:: INPUT RECORDS

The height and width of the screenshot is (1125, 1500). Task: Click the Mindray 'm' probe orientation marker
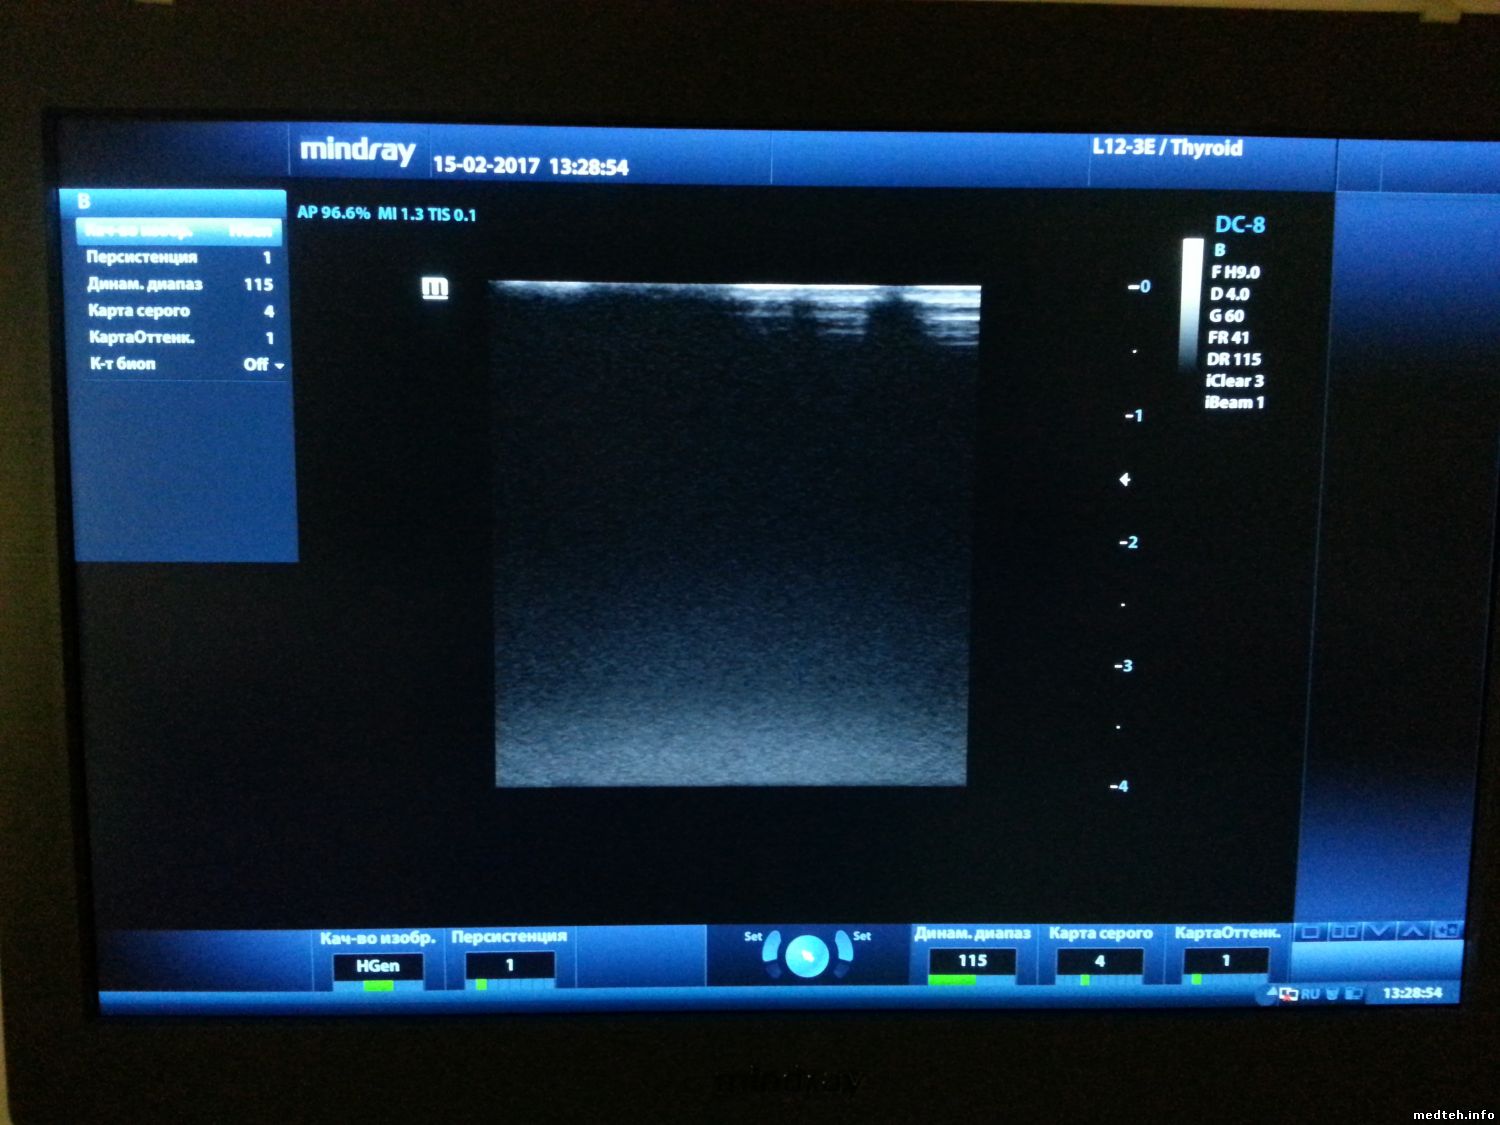coord(435,289)
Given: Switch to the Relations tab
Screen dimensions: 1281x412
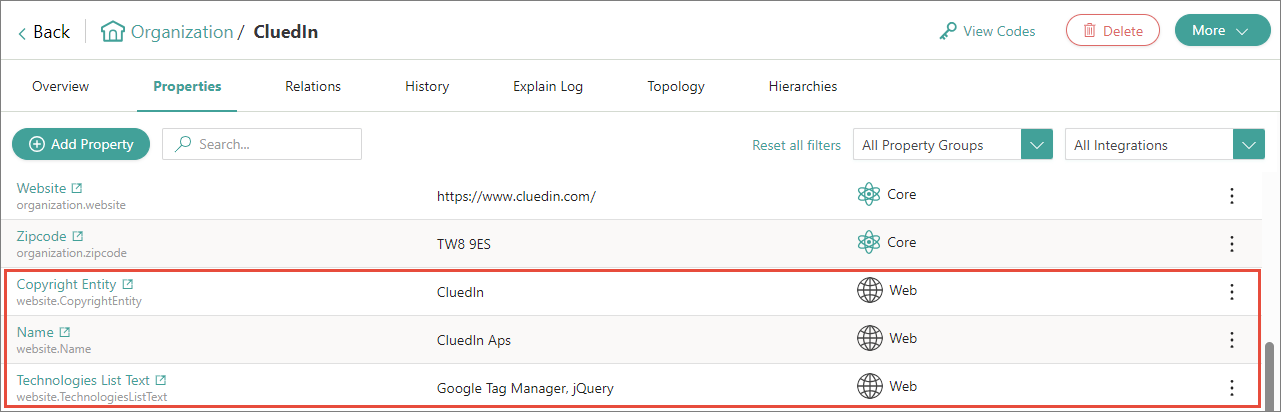Looking at the screenshot, I should click(313, 86).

::::

§ ASSIGNED TASK
Images stay out, but the rest of the data above must be repeated exactly.

§ RESULT FOR THIS EXERCISE
The height and width of the screenshot is (1125, 1500). Task: Click the Mindray 'm' probe orientation marker
coord(435,289)
Given: Switch to the Relations tab
Screen dimensions: 1281x412
Looking at the screenshot, I should click(313, 86).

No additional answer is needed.